▶ PAGE
--- Start ---

Applying CCNA Fundamentals in AWS: Linux Firewalling, Defense in Depth, and Splunk Validation

Problem

I earned the CCNA in February 2026, and I wanted a project that helped me keep that knowledge active through periodic hands-on practice. CCNA stands for Cisco Certified Network Associate, and it represents foundational networking knowledge around topics like IP addressing, routing, switching, ports, protocols, security fundamentals, and network troubleshooting. I did not want that knowledge to fade after passing the exam. I wanted to keep applying it in realistic ways and connect it with technologies I use in my homelab, including AWS, Linux, and Splunk.

The question behind this project was simple: can I use a Linux host firewall in AWS, collect the right logs, and prove the behavior in Splunk?

I wanted this project to connect a few areas of focus: CCNA networking fundamentals, Linux administration, AWS architecture, Splunk visibility, and future learning around offensive security and routing concepts like BGP. A homelab gives me a place to keep building those connections safely.

Lab Setup

I used my existing distributed Splunk Enterprise homelab in AWS as the foundation. The environment already included a Cluster Manager, three indexers, three search heads, a Deployer, a Deployment Server, a Management Server for the License Manager and Monitoring Console, Universal Forwarder-based collection, search head clustering, and indexer clustering.

For this project, I added two Ubuntu EC2 instances. One was the firewall target host, and the other was the test client. The target host ran NGINX and UFW. The test client generated controlled traffic so I could validate what was allowed, what was denied, and what Splunk could see.

--- End ---

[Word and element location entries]
--- Start ---

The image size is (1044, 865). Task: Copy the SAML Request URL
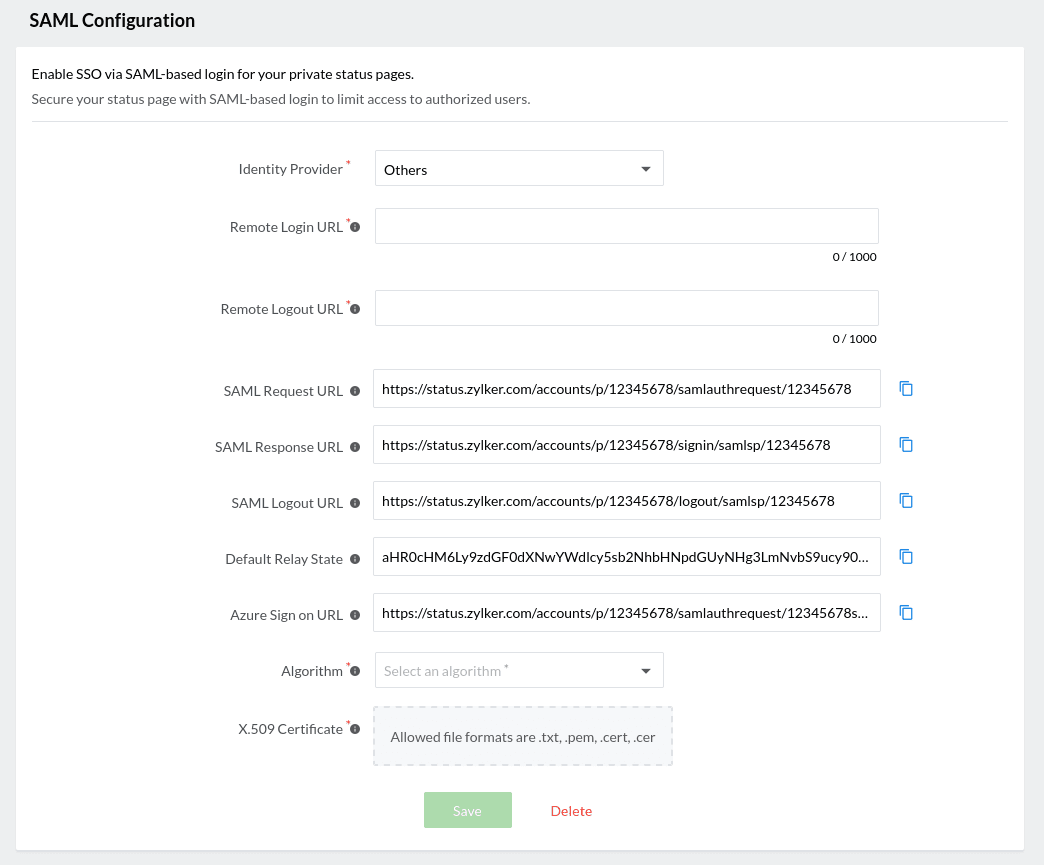pos(906,388)
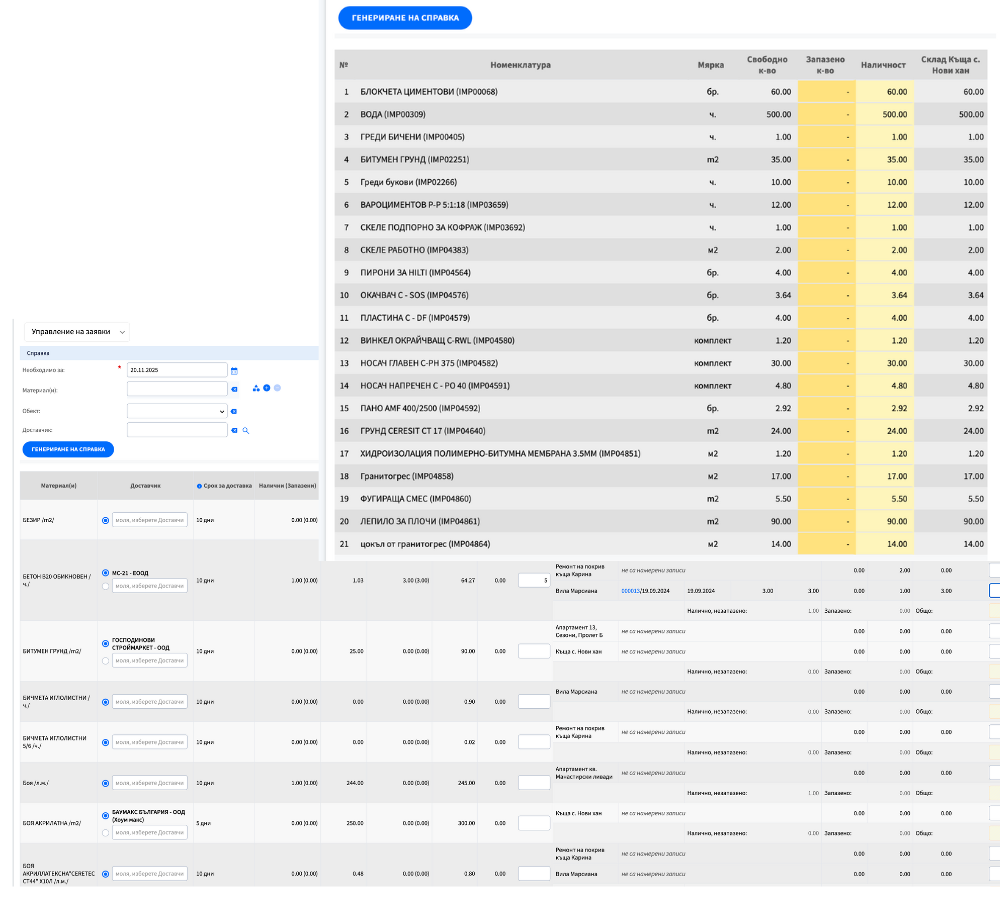This screenshot has width=1000, height=924.
Task: Click the blue info icon in Срок за доставка header
Action: click(200, 486)
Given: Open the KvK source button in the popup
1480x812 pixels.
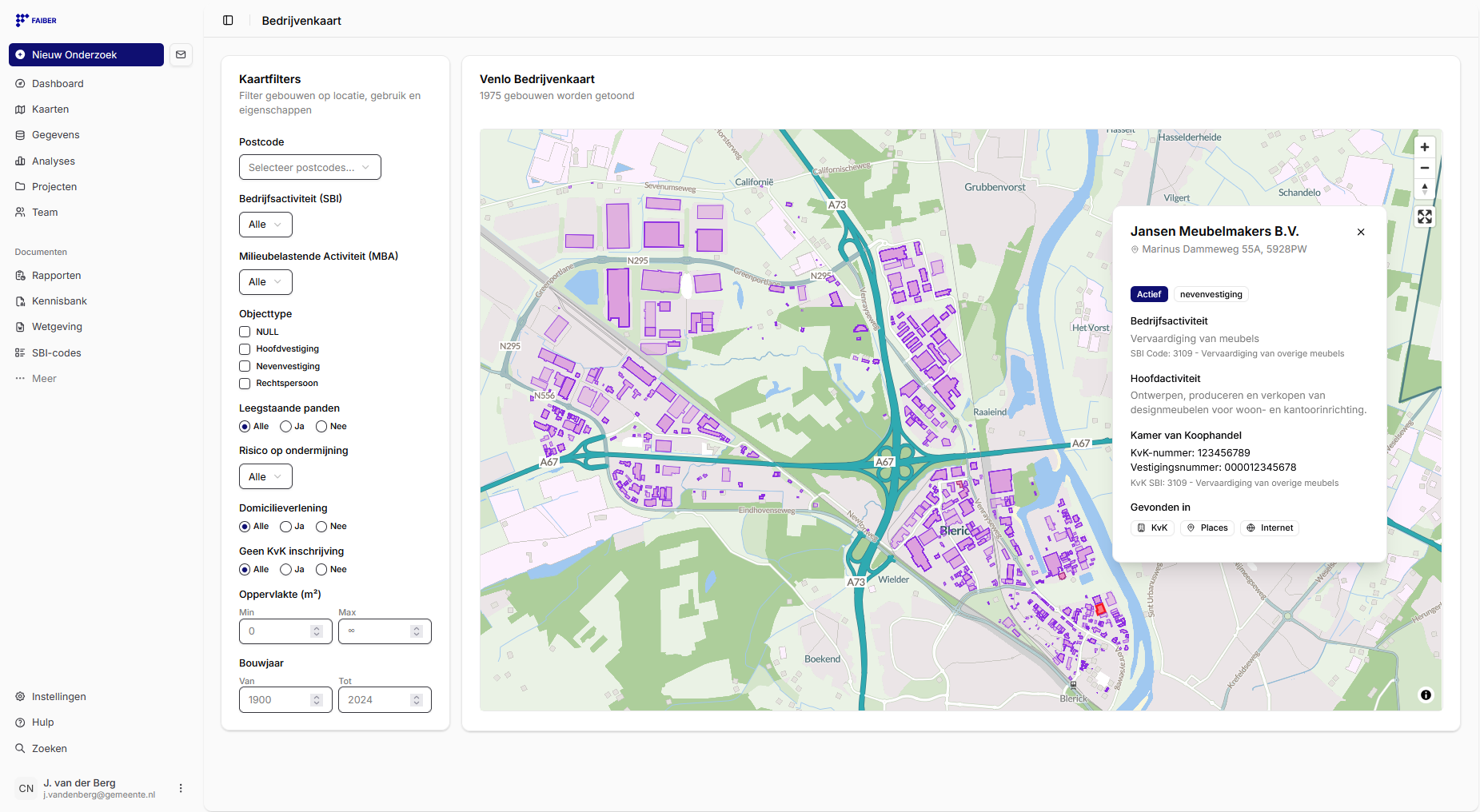Looking at the screenshot, I should (x=1152, y=527).
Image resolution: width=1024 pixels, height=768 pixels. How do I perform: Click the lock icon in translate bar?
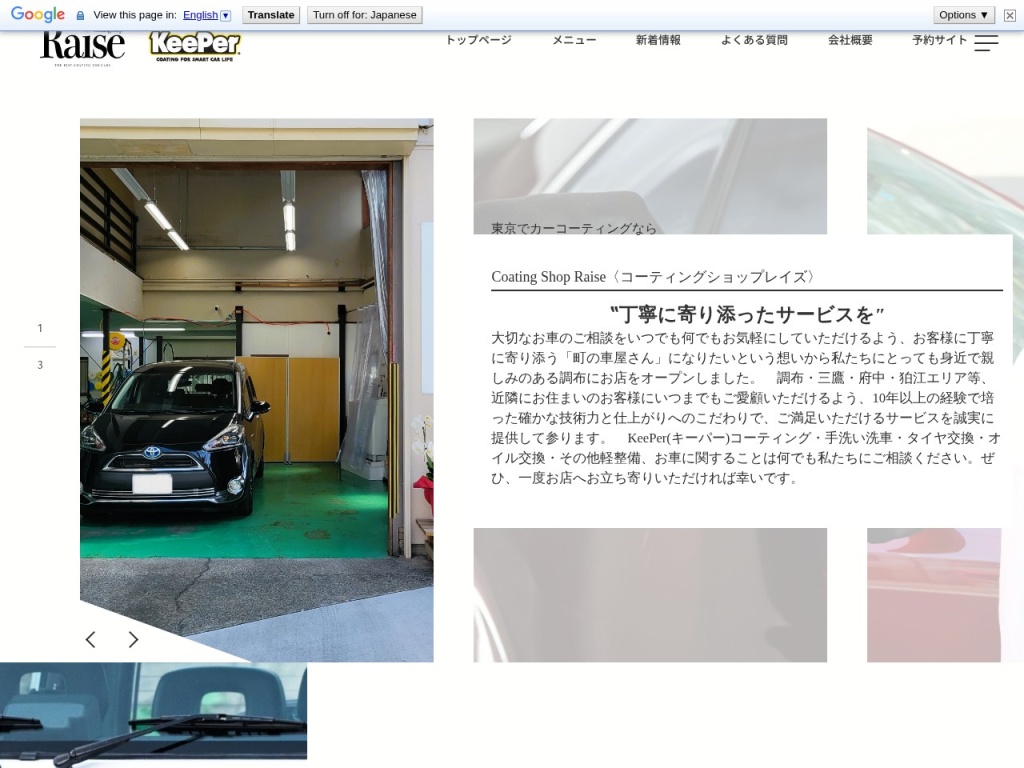coord(80,15)
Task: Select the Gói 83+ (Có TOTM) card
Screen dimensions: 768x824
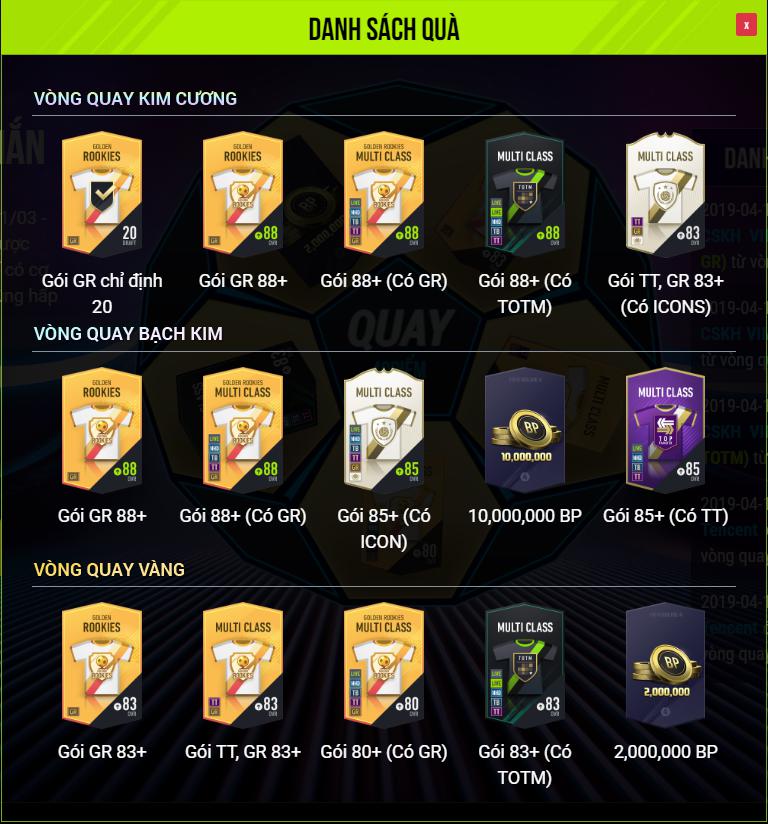Action: click(x=525, y=665)
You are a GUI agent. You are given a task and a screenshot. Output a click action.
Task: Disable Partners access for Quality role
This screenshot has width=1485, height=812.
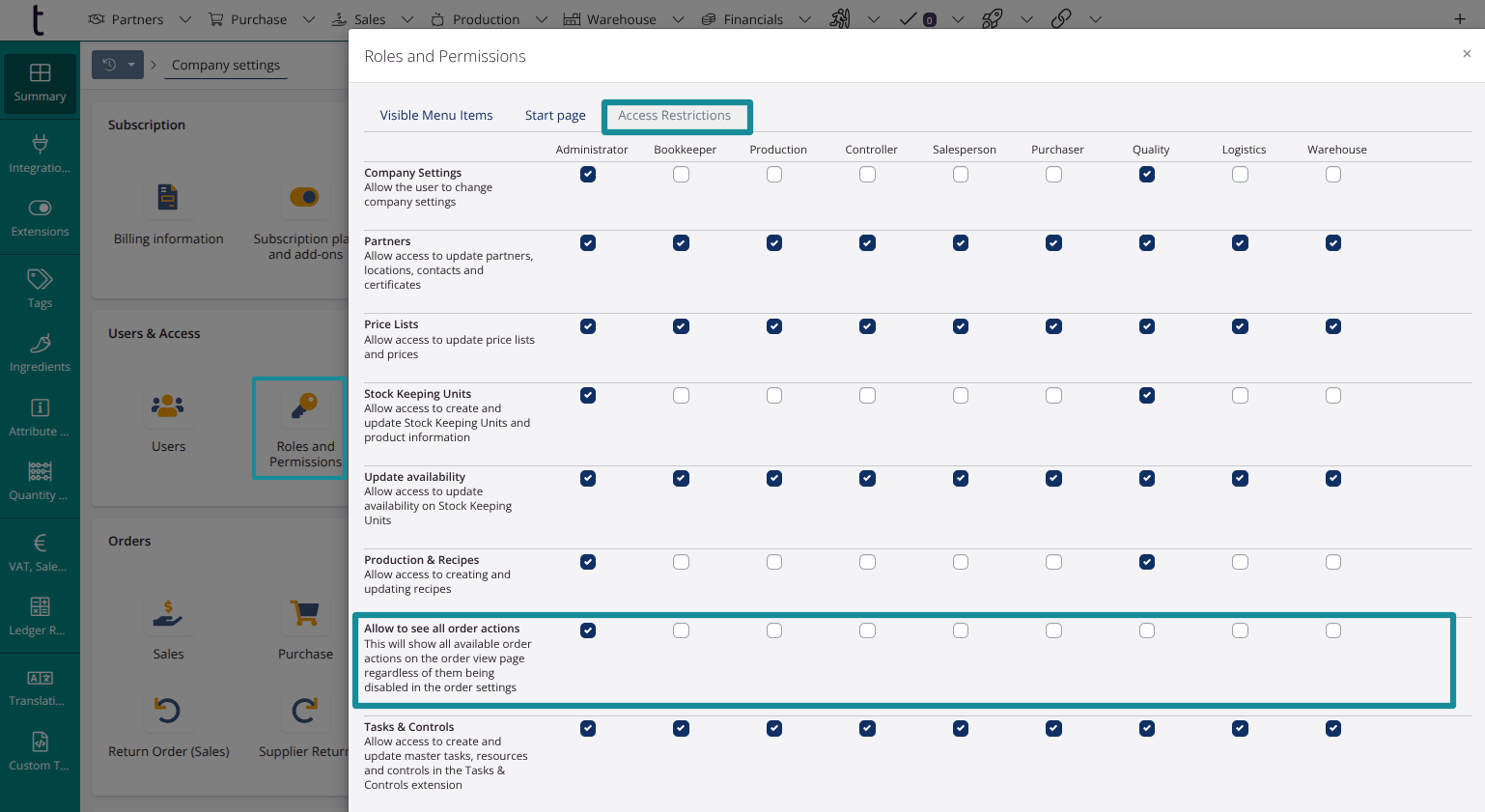tap(1147, 243)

--- End ---

▶ COMPLETE THE FOLLOWING
a: Reproduce word for word the passage of the AWS firewall lab write-up that opens with the words containing "I earned the" and closes with "Linux, and Splunk.".
b: In the AWS firewall lab write-up, what was the purpose of the second Ubuntu instance that served as the test client?

▶ ANSWERS FOR THE EXERCISE
a:
I earned the CCNA in February 2026, and I wanted a project that helped me keep that knowledge active through periodic hands-on practice. CCNA stands for Cisco Certified Network Associate, and it represents foundational networking knowledge around topics like IP addressing, routing, switching, ports, protocols, security fundamentals, and network troubleshooting. I did not want that knowledge to fade after passing the exam. I wanted to keep applying it in realistic ways and connect it with technologies I use in my homelab, including AWS, Linux, and Splunk.

b: The test client generated controlled traffic. This let the author check what traffic was allowed, what was denied, and what Splunk could see.